— Task to complete —
Among the entries below, please show each line that carries the word "Given".

— Supplied records —
*** Block opens ***
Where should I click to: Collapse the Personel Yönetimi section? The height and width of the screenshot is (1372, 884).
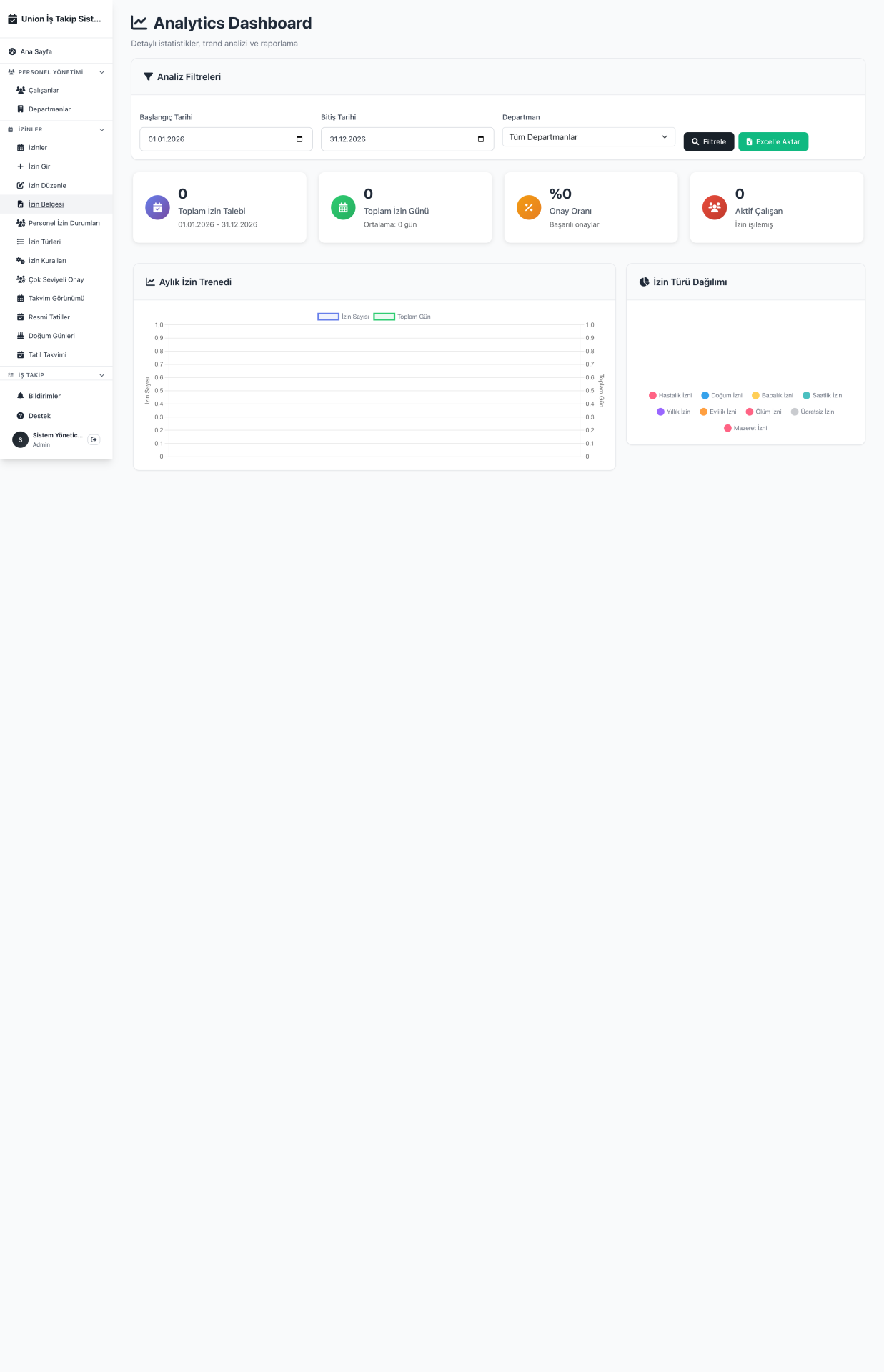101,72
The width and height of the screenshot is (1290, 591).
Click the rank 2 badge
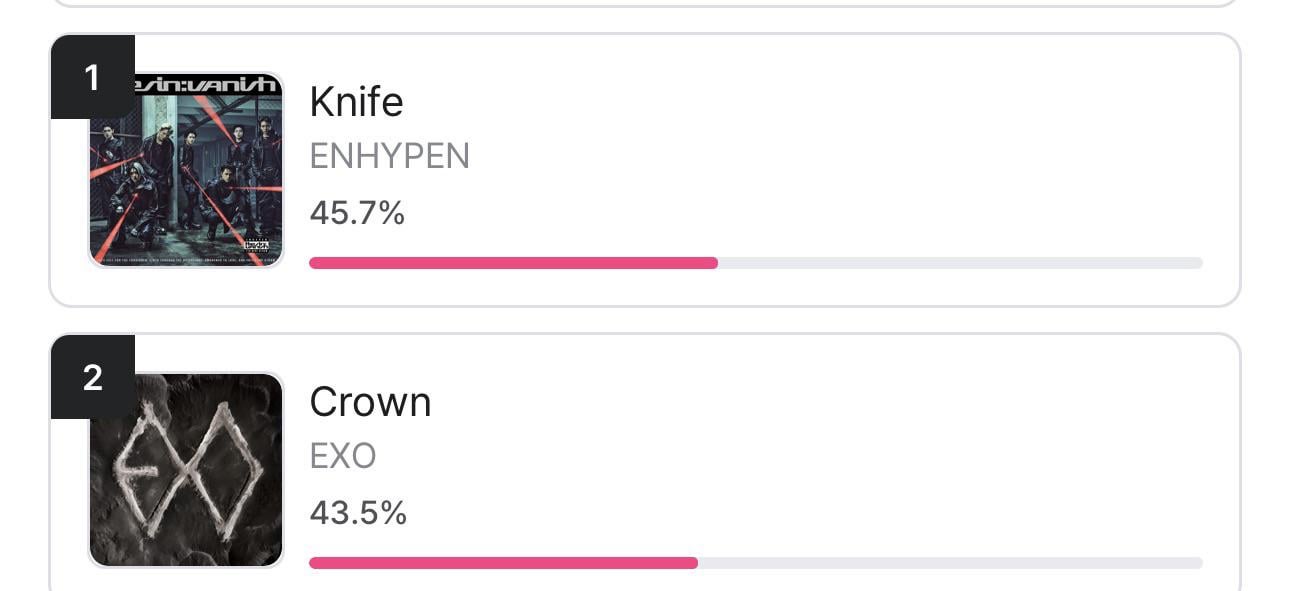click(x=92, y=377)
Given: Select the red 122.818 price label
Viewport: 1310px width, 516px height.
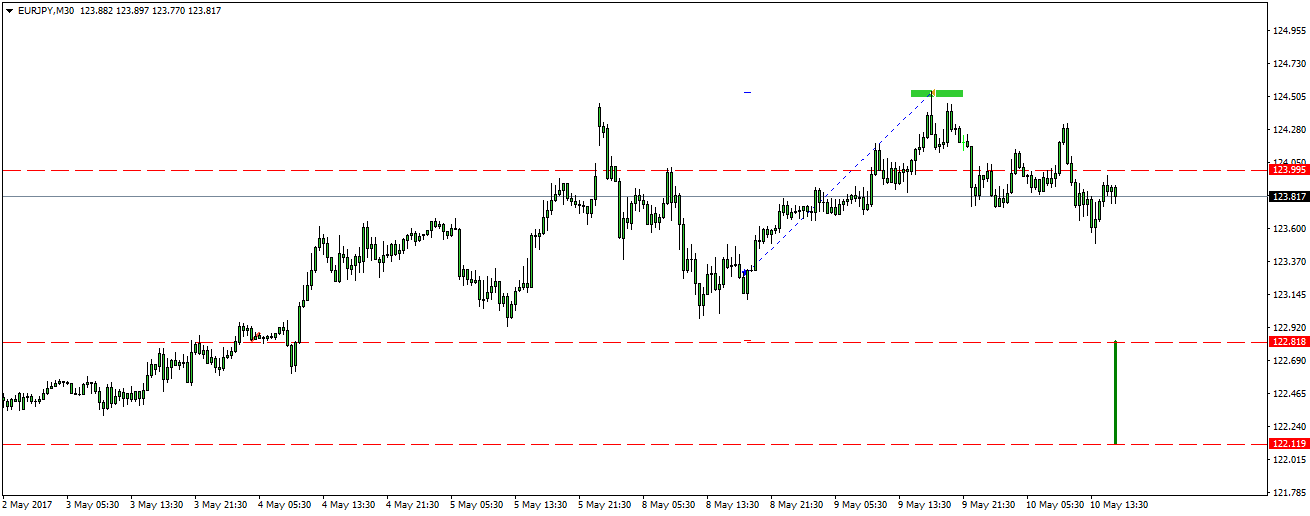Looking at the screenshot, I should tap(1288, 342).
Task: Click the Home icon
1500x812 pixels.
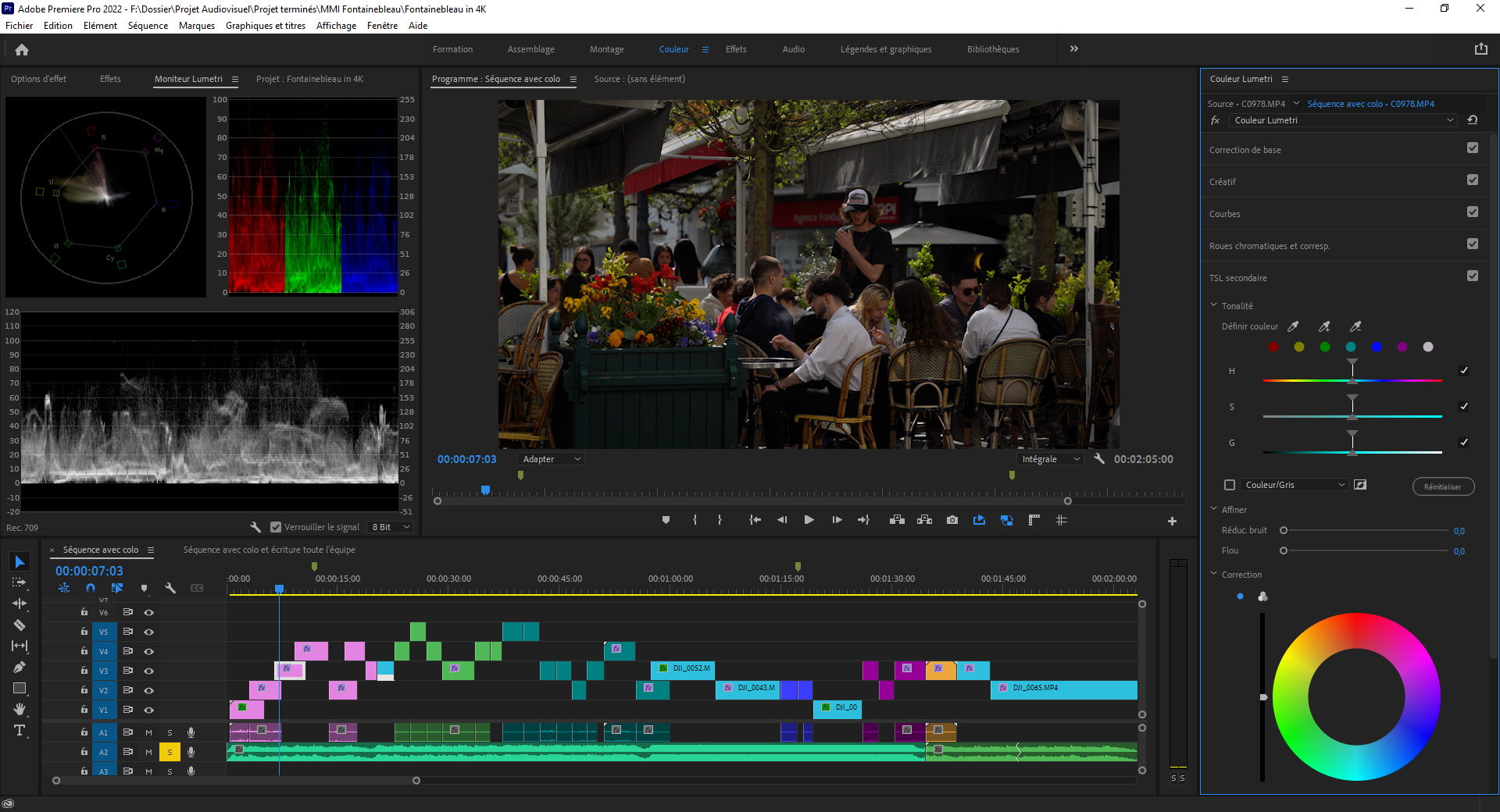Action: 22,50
*** Block closes ***
*** Block opens ***
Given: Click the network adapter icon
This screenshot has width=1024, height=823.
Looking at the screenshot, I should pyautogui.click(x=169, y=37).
*** Block closes ***
— Response box —
Given: Select the red 122.818 price label
Given: Click the network adapter icon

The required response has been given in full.